Much ado about acting

Students learn acting from members of Shakespeare theatre troupe

For some, the thought of Shakespeare elicits memories of a book, a high school English class or Leonardo DiCaprio.

However, members of the Globe Theatre -- the London mecca of all things Shakespeare -- will try to change that perception by presenting Shakespeare the way it was meant to be viewed -- as a play.

Actress Patricia Kerrigan and Chief Practitioner Chris Stafford, members of the Globe Theatre Company who are leading workshops for students at the Annenberg Center this week, believe that many students may have started off on the wrong foot with Shakespeare.

"So many students' first experience of Shakespeare is sitting in a classroom, probably bored, with a book at their desk reading their play out loud," Kerrigan said.

"Shakespeare really has been hijacked by academics.

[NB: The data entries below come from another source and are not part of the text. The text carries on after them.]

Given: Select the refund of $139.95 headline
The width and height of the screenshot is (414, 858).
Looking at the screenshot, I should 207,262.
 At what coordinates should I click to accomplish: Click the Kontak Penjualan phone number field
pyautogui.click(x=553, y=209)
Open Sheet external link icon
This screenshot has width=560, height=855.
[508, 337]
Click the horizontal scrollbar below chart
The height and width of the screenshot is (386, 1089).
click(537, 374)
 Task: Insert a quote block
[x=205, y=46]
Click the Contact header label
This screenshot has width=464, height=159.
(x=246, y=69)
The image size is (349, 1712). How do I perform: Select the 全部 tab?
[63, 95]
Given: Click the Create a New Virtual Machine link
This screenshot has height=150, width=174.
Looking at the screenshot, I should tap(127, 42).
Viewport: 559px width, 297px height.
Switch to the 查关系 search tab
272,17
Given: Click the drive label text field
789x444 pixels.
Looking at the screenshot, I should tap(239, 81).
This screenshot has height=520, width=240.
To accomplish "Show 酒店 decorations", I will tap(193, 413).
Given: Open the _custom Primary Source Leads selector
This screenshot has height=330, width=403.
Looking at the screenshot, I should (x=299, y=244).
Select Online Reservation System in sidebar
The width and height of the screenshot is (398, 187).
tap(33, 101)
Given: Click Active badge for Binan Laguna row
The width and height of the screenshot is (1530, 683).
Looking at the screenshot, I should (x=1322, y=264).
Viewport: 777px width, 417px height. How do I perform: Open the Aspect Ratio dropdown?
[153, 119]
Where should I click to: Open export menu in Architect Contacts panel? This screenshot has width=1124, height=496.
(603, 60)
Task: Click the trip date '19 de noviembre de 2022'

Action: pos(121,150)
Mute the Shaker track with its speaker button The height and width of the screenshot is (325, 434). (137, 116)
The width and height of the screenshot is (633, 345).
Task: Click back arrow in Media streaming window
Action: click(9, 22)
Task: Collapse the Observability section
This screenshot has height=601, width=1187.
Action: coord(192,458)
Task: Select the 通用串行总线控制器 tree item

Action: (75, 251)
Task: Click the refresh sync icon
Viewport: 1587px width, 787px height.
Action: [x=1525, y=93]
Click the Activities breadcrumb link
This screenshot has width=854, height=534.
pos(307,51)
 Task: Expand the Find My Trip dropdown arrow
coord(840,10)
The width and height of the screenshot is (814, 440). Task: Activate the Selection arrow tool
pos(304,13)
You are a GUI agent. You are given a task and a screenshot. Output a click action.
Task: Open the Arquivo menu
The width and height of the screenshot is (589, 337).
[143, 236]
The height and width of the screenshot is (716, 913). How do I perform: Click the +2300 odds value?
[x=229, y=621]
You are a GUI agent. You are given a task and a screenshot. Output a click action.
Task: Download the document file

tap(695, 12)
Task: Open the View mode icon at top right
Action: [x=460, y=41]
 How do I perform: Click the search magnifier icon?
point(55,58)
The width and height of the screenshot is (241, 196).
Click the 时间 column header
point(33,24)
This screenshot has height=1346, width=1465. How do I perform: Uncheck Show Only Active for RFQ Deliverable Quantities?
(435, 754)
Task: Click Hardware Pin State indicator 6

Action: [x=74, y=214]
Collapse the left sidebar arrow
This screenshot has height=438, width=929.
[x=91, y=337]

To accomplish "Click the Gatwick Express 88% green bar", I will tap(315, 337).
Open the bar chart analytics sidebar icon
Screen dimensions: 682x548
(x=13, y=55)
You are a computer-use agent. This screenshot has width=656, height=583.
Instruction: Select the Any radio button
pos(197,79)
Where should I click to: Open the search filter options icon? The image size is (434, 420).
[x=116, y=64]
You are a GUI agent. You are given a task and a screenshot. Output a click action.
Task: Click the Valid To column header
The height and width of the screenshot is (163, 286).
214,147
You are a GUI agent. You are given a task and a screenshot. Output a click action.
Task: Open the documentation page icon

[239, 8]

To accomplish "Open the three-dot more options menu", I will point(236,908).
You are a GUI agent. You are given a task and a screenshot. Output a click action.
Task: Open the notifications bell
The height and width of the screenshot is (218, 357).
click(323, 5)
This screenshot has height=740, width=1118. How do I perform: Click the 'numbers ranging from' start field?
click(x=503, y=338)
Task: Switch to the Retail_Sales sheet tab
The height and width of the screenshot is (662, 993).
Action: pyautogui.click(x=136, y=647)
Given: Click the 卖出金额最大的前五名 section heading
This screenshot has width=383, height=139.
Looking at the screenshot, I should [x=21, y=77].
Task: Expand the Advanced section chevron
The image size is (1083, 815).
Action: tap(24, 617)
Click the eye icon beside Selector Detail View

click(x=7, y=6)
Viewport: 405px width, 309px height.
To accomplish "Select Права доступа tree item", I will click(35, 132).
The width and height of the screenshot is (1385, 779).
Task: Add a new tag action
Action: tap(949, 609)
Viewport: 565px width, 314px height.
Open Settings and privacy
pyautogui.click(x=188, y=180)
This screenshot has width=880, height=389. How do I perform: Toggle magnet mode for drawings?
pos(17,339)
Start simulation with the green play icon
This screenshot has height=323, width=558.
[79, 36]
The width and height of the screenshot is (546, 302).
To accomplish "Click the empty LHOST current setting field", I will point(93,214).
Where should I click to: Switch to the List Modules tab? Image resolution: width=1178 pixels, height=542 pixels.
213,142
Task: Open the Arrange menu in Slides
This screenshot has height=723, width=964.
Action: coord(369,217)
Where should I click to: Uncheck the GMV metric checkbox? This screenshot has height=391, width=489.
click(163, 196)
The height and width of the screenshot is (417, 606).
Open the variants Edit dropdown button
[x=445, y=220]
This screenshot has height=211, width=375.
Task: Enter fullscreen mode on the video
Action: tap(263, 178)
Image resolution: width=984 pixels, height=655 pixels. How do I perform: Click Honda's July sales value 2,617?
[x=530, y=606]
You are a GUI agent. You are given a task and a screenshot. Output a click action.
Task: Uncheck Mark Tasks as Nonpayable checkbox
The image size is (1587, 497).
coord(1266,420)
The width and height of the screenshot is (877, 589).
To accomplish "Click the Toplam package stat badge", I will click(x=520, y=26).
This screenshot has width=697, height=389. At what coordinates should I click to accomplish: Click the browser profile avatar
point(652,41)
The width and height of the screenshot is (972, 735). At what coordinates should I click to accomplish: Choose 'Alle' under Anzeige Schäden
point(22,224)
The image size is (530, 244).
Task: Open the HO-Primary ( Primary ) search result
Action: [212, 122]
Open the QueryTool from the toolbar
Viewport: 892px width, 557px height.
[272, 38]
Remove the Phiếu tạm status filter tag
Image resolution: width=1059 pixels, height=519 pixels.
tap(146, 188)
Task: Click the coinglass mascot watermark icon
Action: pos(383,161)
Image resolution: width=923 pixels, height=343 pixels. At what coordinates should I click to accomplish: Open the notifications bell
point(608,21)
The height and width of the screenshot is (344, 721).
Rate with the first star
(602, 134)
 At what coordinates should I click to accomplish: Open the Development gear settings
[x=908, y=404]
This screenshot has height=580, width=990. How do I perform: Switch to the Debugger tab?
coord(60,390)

They are plays, and they should be experienced as such," she added.

At the end of November, the company will return for a performance of Measure by Measure.

Throughout the week, Kerrigan and Stafford have been leading workshops for Penn performing-arts groups and area students at the Annenberg Center.

In the workshops, students are led through a series of acting and Shakespeare exercises that range from subtly implying each person's assigned economic status to holding other actors' ribs to teach them how to breathe with their diaphragm.

In one exercise, students are instructed to read the text aloud while walking and turn at every punctuation mark.

Although students felt dizzy -- some were forced to sit down at the end of the exercise -- they were learning to focus on the flow of Shakespeare's words.

College senior Jim Miles-Polka participated in one of the workshops and found it helpful and fun.

"I've never done an exercise where you actually physicalize the beat and the iambic pentameter with the words," he said.

The Globe Theatre was originally the open-house theatre in England in which many of Shakespeare's plays were performed.

Today, the Globe is an eight-year-old reconstruction that houses everything Shakespeare.

College and Engineering senior Ben Kamine spent the summer at the theater.

The actors "make Shakespeare accessible to kids in a way that it just isn't otherwise," Kamine said.

He added that, through the workshop, students "are going to get exposed to a new world in a really fascinating and important way."